But every single person you quoted thought McGlockton did not deserve to get shot. It baffles me how you can fail to grasp the distinction between "not blameless" and "deserves".

It's hard not to be one or the other. You're either blameless or to blame.

Just like you're either fat or not fat. Cancer free or have cancer. Pregnant or not pregnant.

The guy can't be sorta to blame.

Personally, the way the situation played out, to stay alive and legal he should've just shot the aggressor when he was yelling at his wife. Which is why Florida is a %&*#ed up place with the law as it's interpreted. 


RE: Stand Your Ground Law - Nately120 - 08-11-2018

(08-11-2018, 12:24 AM)Benton Wrote: Personally, the way the situation played out, to stay alive and legal he should've just shot the aggressor when he was yelling at his wife. Which is why Florida is a %&*#ed up place with the law as it's interpreted. 

This is where the whole "Does it even matter what race the shooter and victim are?" thing comes into play.  Call me a skeptic, but if an armed black man shoots a white man whether he is armed not, yelling or not, or so on...well, I wouldn't say the odds of him being deemed a "ground standing hero" are high.

EXERCISE DIRECTIONS: Reproduce verbatim the part of the Stand Your Ground discussion that begins with the words "It's hard not" and ends with "be sorta to blame.". Rely solely on the Stand Your Ground discussion above for this work.

LISTED RECORDS:
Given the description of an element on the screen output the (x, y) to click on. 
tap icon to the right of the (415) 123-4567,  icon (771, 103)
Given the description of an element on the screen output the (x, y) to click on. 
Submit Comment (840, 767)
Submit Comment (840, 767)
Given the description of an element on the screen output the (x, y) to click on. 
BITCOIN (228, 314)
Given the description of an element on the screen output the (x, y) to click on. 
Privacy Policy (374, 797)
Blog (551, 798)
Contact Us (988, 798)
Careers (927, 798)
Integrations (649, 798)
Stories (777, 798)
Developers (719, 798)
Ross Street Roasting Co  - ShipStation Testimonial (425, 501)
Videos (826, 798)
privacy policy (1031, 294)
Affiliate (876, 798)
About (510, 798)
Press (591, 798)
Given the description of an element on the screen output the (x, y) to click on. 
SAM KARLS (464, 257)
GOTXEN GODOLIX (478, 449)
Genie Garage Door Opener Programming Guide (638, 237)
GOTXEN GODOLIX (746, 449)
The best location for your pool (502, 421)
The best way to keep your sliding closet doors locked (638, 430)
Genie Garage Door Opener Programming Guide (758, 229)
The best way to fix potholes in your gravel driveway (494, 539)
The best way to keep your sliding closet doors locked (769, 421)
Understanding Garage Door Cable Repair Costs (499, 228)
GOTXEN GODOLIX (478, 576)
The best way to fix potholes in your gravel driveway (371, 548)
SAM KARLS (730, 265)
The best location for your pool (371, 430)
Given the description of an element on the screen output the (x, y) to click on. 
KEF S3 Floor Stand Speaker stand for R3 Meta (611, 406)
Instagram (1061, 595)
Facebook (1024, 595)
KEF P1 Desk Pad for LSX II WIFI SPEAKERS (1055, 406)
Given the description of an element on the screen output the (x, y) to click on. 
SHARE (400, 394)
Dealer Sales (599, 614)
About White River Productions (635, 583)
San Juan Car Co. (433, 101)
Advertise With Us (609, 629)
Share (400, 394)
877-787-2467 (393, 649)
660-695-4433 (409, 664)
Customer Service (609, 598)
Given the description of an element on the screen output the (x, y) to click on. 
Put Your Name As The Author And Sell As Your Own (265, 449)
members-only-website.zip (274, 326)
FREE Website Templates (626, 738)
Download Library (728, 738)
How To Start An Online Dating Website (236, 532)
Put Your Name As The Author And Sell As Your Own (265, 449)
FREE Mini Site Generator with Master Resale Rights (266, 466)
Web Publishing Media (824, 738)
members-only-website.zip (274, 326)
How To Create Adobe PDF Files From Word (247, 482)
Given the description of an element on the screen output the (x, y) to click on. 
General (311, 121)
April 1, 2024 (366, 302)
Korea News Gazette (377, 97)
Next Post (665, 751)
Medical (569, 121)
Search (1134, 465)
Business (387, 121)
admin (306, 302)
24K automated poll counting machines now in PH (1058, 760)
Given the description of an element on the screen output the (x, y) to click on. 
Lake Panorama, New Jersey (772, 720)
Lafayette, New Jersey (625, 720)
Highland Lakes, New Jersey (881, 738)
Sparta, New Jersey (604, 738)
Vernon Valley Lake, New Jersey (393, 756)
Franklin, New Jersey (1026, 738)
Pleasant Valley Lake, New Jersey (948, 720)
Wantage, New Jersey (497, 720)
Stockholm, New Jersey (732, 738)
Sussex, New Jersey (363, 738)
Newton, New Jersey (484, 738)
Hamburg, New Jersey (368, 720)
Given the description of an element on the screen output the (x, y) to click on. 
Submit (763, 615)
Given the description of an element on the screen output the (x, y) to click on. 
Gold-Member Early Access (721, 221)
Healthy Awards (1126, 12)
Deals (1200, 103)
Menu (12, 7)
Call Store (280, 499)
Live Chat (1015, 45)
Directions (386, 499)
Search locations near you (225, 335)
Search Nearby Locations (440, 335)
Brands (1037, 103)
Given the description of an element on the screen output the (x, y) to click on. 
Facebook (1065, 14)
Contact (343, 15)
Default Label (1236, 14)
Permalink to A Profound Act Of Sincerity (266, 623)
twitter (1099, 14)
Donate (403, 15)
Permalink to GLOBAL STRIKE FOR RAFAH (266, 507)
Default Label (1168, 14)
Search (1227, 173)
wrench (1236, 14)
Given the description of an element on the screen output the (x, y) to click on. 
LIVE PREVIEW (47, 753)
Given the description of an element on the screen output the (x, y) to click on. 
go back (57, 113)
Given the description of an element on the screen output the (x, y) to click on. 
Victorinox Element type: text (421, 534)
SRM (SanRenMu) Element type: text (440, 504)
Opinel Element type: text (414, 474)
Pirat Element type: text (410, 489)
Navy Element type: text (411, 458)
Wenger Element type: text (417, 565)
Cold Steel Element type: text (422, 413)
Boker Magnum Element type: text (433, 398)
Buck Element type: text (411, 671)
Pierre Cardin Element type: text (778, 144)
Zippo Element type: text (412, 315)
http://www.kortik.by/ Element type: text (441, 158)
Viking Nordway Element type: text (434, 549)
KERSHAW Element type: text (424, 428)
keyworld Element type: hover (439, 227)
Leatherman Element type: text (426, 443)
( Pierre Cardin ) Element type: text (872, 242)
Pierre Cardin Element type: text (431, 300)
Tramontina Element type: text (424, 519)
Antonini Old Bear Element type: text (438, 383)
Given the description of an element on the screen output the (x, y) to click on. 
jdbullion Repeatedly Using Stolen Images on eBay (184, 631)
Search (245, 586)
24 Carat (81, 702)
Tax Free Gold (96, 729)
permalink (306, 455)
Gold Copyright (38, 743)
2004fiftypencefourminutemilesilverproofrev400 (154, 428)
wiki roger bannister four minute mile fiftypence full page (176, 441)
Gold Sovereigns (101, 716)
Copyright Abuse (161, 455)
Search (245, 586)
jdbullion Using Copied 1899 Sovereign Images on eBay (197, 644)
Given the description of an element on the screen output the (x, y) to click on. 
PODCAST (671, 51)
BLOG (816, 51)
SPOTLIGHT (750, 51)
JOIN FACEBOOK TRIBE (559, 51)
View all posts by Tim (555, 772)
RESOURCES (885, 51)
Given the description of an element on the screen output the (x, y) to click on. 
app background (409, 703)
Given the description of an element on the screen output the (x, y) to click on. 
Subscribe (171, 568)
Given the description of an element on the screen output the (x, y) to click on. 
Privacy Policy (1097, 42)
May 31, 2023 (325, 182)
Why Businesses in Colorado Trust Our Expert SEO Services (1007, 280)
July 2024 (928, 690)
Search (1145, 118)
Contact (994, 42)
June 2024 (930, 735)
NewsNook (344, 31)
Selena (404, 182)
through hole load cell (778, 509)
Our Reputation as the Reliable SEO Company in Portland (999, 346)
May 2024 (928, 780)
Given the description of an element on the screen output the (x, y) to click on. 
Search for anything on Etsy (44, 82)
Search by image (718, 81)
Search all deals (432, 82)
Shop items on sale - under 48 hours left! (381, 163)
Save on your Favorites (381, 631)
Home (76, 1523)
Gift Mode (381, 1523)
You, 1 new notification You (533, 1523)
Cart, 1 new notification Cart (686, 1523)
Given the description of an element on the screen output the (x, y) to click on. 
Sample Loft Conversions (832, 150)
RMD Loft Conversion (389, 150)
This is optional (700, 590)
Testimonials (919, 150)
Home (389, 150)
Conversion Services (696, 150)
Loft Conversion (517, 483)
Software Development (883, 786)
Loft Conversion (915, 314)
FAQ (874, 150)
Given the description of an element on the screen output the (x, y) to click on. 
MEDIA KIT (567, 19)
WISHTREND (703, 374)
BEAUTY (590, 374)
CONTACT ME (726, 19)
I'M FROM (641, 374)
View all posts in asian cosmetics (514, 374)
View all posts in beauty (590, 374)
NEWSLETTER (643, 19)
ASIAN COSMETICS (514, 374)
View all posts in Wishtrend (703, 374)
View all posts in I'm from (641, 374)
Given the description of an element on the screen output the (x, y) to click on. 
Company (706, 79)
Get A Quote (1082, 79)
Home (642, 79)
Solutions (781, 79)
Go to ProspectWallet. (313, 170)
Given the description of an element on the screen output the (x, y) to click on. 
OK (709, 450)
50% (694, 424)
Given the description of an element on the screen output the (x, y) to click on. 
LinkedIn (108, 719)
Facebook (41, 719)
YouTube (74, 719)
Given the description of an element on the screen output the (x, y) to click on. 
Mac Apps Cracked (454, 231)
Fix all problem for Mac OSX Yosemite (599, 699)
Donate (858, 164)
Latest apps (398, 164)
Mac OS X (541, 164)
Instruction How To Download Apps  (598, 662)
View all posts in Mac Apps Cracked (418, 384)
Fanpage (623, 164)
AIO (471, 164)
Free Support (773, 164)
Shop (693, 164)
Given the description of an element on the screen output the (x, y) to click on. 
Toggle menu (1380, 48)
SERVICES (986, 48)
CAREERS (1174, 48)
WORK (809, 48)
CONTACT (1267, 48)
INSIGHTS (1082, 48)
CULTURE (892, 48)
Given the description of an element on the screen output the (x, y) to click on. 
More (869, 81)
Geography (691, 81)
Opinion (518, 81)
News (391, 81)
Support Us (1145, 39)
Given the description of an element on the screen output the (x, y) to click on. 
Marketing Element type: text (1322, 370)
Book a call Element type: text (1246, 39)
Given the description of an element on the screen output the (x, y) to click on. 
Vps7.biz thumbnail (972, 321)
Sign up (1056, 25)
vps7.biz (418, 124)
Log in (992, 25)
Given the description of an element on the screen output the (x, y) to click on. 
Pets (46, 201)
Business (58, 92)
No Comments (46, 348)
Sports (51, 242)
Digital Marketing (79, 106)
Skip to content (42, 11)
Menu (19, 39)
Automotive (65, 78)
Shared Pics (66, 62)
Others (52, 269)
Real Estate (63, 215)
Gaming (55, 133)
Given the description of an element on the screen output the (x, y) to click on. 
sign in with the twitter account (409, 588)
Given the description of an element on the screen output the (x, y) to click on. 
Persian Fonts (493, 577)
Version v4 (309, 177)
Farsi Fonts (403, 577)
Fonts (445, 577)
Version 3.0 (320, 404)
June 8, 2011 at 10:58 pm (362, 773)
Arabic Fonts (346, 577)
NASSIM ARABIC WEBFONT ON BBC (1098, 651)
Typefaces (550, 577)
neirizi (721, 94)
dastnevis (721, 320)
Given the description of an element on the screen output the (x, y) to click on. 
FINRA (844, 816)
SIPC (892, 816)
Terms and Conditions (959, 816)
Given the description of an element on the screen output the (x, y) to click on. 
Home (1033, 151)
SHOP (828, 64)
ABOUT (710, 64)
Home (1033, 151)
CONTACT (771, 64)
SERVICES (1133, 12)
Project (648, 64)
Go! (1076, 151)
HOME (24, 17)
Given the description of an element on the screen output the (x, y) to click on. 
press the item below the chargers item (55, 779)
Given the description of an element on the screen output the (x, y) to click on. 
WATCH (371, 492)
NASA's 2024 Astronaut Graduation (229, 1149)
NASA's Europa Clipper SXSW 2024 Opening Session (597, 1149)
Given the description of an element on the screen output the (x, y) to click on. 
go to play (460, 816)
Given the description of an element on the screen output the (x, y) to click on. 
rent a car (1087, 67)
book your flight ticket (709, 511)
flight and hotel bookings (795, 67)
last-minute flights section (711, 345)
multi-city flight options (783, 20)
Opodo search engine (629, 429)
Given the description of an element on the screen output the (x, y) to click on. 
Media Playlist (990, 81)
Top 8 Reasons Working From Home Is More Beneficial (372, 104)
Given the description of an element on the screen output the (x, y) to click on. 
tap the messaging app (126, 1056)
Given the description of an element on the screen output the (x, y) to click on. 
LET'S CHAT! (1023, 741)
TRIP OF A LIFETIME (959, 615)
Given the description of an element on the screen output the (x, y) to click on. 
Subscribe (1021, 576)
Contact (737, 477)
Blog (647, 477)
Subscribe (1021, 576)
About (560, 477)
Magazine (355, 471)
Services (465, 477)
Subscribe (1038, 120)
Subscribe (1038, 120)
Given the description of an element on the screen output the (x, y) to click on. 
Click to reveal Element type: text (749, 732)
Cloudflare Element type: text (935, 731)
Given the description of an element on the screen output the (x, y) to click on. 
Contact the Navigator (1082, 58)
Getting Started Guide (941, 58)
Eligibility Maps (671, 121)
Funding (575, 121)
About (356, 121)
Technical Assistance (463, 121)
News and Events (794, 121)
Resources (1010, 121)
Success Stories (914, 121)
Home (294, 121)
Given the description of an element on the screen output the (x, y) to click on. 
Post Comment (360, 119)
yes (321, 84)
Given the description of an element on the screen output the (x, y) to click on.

EXERCISE RESPONSE:
It's hard not to be one or the other. You're either blameless or to blame.

Just like you're either fat or not fat. Cancer free or have cancer. Pregnant or not pregnant.

The guy can't be sorta to blame.